Language reorganization refers to the change in location of the areas of the brain cortex assigned to sustain normal language functioning. This phenomenon is driven by the impairment of the normal language areas from the growth of a tumor. The process may represent a strategy of the brain to overcome the clinical deficits that arise from the presence of a tumor growing near eloquent language areas.

In his 2021 Siemens Healthineers/RSNA Research Fellow Grant, Luca Pasquini, MD, PhD, research fellow in the Neuroradiology Service at Memorial Sloan Kettering Cancer Center in New York, and colleagues looked to boost the information obtained from “gold-standard” fMRI tasks by performing graph theoretical analysis of active language-related areas and investigating pre-operative biomarkers of language reorganization.

“Gold-standard presurgical planning with fMRI includes various tasks to test patient's functions. Most frequently language and motor, but possibly others, such as sensory, memory or face recognition. In our case we focused on language function,” Dr. Pasquini said. “Gold-standard tasks for this purpose include primarily phonemic fluency, which consists of the patient generating silently—thinking of—words that begin with a given letter. A full panel of fMRI tasks for a complete preop planning should also include sentence completion—silently generating action words that fill a blank in a given sentence—and semantic fluency—silently generating words that belong to a given category, such as 'cities,' 'vegetables' or 'pets.’”

Watch Dr. Pasquini discuss his research on how radiology can assist in brain tumor removal to maintain language function:

Study Used fMRI to Identify Tasks Activated by Language

In the study, a database of right-handed patients with left brain gliomas was collected, including subjects who performed preoperative task-based fMRI and underwent awake surgery with direct cortical stimulation.

“In about 95% of right-handed patients (majority of the population), the left cerebral hemisphere is dominant for language. This means that the language cortex, the brain area that sustains the capability of speaking, is in the left hemisphere,” Dr. Pasquini said. “Selecting left-hemispheric tumors in right-handed patients allows us to infer the presence of language reorganization by looking at the language dominance: a deviation from the normal percentage of left dominance in right-handed patients (95%) may suggest recruitment of the right hemisphere for language function reorganization.”

The patients were classified according to task-based fMRI results from phonemic fluency tasks plus clinical data regarding the patient (demographic info, clinical speech deficits) and tumor (location, pathology and grade, size, tumor genetics).

fMRI was used to depict the areas of the brain that were activated by the patient performing a specific function, in this case a phonemic fluency task.  According to Dr. Pasquini, fMRI can image distortions in the magnetic field caused by the iron content of the blood supplying the areas of the brain that are activated by the task.

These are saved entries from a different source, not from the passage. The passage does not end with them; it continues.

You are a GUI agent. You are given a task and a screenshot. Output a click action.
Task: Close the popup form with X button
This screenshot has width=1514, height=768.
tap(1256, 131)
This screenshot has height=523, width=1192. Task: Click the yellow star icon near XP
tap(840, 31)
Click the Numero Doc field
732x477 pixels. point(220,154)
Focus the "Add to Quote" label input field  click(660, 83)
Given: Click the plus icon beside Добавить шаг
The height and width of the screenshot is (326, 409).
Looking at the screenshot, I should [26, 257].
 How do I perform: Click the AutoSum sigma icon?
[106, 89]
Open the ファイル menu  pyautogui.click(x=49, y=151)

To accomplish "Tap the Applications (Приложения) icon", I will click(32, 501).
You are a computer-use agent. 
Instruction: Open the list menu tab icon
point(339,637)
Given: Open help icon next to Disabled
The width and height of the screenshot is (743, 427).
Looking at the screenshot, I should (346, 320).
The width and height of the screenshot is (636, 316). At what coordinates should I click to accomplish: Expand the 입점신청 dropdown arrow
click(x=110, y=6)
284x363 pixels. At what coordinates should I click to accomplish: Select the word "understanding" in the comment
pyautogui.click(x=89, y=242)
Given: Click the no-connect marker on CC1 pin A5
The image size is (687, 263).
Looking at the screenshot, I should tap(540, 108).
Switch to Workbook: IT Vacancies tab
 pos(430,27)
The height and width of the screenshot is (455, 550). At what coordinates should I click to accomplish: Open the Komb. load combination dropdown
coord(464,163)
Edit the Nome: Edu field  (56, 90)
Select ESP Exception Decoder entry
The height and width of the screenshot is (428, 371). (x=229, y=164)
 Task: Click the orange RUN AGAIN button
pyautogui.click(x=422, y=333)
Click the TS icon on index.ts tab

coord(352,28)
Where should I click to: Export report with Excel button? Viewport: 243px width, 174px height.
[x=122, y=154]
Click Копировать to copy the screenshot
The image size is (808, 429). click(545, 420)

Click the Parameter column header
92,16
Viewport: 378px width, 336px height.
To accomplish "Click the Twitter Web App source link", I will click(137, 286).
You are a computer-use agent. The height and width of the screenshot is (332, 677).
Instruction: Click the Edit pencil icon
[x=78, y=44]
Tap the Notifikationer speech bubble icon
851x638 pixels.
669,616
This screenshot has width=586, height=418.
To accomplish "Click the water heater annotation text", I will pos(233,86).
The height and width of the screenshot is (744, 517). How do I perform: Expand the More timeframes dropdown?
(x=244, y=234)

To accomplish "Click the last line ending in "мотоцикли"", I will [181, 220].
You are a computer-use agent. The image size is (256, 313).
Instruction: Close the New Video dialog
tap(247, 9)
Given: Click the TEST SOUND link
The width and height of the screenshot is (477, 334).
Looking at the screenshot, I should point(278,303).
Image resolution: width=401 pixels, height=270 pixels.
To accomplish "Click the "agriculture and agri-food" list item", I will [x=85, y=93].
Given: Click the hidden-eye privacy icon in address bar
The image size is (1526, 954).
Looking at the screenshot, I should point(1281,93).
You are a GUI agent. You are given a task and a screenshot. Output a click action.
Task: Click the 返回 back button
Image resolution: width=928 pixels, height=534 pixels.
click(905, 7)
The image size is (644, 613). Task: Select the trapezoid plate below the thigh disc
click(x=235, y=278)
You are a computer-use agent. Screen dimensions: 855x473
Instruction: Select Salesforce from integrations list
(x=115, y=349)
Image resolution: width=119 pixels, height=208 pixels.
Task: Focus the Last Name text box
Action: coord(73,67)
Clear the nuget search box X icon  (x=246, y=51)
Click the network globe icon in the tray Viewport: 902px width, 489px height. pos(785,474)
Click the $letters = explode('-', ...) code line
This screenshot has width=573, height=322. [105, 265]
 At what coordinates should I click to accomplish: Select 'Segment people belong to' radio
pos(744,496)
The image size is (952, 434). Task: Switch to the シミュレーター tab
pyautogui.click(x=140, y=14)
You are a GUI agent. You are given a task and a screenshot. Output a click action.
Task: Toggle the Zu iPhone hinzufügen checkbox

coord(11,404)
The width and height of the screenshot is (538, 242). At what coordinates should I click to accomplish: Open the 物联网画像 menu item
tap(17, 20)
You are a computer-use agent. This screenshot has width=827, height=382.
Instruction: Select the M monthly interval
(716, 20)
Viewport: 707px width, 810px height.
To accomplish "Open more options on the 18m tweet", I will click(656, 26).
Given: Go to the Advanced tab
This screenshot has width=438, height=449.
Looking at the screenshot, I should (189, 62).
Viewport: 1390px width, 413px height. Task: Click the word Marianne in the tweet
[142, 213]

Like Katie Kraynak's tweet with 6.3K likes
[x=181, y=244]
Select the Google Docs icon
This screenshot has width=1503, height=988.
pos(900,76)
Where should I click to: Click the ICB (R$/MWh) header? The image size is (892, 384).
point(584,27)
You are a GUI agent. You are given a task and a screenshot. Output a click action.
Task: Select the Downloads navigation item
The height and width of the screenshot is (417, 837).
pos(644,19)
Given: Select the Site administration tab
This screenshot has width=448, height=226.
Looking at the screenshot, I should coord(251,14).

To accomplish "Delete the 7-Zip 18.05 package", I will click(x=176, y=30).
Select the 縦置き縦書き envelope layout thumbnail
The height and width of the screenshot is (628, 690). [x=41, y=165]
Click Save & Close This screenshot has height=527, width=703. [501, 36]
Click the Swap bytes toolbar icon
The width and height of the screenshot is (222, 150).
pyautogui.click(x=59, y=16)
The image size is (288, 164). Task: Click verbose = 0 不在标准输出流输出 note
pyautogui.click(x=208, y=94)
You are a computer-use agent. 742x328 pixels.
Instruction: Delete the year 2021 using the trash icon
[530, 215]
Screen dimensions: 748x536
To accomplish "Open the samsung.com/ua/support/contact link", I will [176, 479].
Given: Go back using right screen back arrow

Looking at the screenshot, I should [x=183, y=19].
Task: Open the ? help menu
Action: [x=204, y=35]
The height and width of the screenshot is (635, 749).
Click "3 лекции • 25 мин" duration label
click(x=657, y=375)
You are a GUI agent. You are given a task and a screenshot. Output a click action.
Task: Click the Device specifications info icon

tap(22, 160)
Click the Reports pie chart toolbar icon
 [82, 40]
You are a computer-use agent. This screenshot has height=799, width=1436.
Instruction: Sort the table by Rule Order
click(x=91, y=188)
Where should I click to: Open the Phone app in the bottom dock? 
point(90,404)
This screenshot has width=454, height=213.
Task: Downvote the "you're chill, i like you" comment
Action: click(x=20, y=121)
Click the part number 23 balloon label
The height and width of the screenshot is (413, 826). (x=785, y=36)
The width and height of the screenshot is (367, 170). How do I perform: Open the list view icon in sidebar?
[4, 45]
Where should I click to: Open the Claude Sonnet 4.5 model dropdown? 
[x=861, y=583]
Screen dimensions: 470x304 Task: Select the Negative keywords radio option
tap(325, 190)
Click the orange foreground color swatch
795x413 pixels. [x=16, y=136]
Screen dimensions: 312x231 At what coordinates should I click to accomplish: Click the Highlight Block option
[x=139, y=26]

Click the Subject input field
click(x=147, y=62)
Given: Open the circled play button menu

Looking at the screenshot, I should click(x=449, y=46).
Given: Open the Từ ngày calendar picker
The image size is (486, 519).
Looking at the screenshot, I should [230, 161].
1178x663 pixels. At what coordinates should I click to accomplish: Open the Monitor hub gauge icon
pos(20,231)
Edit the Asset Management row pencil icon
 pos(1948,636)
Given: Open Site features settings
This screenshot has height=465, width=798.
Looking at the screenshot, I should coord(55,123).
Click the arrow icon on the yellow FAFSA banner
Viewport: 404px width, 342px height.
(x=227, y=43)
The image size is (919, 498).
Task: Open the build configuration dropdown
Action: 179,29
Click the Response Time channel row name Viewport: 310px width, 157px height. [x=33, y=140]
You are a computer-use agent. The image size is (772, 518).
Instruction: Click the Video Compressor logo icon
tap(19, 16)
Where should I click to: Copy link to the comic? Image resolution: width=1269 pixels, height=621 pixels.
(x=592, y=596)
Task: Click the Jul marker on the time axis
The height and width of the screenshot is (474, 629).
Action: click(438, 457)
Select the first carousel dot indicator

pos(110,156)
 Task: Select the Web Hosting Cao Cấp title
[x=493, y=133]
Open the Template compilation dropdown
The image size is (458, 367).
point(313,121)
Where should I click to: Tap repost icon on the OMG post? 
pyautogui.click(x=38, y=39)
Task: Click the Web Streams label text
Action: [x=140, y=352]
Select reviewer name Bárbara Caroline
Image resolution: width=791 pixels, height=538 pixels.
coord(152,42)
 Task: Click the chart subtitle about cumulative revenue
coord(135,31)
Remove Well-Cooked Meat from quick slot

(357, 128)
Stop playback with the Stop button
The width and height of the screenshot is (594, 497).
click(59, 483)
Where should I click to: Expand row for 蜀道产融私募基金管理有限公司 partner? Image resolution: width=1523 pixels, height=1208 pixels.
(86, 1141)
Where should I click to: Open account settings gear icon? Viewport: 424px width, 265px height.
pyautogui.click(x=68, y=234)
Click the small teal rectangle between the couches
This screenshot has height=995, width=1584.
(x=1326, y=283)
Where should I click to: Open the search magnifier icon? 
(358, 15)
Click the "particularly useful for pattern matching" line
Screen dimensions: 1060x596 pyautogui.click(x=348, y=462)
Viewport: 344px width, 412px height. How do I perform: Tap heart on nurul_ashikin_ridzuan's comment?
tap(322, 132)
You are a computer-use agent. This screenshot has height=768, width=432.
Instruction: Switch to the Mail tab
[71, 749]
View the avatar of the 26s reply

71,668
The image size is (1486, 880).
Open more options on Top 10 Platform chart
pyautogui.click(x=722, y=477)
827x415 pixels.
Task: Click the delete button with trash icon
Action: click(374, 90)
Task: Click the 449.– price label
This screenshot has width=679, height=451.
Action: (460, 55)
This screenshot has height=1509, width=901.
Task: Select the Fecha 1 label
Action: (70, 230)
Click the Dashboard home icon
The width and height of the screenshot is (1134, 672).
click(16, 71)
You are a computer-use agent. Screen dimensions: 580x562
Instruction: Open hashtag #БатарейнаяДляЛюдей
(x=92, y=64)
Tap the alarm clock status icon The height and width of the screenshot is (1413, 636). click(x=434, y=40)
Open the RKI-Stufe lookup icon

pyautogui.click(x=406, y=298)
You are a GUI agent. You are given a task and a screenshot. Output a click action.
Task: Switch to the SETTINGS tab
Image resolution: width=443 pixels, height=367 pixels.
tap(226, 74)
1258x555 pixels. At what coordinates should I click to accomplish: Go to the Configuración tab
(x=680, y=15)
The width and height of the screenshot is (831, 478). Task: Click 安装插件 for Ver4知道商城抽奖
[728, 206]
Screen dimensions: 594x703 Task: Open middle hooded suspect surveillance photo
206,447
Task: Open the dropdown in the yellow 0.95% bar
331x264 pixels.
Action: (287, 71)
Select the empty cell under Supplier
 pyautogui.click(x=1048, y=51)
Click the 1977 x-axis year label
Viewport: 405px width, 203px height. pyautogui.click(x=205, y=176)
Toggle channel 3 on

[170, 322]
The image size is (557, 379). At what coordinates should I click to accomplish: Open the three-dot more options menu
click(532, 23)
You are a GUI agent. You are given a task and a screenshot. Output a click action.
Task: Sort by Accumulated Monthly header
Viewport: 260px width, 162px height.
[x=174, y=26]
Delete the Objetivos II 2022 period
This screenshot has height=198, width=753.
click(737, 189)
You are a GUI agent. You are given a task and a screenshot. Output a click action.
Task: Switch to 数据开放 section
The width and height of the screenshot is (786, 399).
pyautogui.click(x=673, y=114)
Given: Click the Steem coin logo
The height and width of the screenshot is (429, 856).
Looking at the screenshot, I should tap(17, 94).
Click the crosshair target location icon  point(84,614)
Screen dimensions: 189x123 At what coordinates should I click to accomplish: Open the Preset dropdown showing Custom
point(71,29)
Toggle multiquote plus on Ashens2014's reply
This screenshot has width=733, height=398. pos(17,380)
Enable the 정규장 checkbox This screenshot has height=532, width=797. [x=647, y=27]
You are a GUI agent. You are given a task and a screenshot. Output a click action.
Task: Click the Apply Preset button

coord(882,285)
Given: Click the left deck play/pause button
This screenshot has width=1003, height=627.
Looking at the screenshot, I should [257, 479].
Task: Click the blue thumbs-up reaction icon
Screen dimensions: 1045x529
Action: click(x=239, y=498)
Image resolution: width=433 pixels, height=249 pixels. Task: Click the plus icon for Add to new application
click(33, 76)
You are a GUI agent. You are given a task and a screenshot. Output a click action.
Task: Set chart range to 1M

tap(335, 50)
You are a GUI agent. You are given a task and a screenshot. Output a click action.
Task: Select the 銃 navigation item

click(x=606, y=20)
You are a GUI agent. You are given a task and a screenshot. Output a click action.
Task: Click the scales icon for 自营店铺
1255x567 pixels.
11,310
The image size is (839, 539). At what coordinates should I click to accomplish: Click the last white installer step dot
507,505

The functional language networks were developed from the fMRI time signal of active clusters labeled on fMRI maps, by means of statistical inference techniques. Then, a novel graph theoretical framework was developed by the researchers to identify and analyze the most influential nodes in the brain based on optimal percolation, which is the problem of finding the minimal set of nodes whose removal from the whole would fragment the system into disconnection. 

Dr. Pasquini and colleagues showed that language reorganization is influenced by age, sex and tumor location near eloquent areas, such as Broca’s and Wernicke’s areas, which are cortical areas specialized for production and comprehension of human language.

Language reorganization can also be influenced by certain molecular features of the tumor such as methylation of O6-methylguanine-DNA methyltransferase (MGMT)—a DNA repair enzyme that rescues tumor cells from alkylating agent-induced damage—in high-grade gliomas. Another example is the lack of fibroblast growth factor receptors (FGFR) mutation, which, if present, can be implicated in a wide variety of cancers.

A possible explanation, according to Dr. Pasquini, resides in the longer survival and less aggressive behavior of neoplasms harboring these molecular changes. Tumors of different location produce different effects on brain connectivity, both locally and in distant regions. Furthermore, brain connectivity analyses showed that language reorganization develops over a time frame of six months to 1 ½ years after surgery, and is characterized by the progressive recruitment of the right hemisphere in language function. Such connectivity changes correlate with the results of intra-operative stimulation and carry clinical relevance, helping the patients to compensate speech deficits.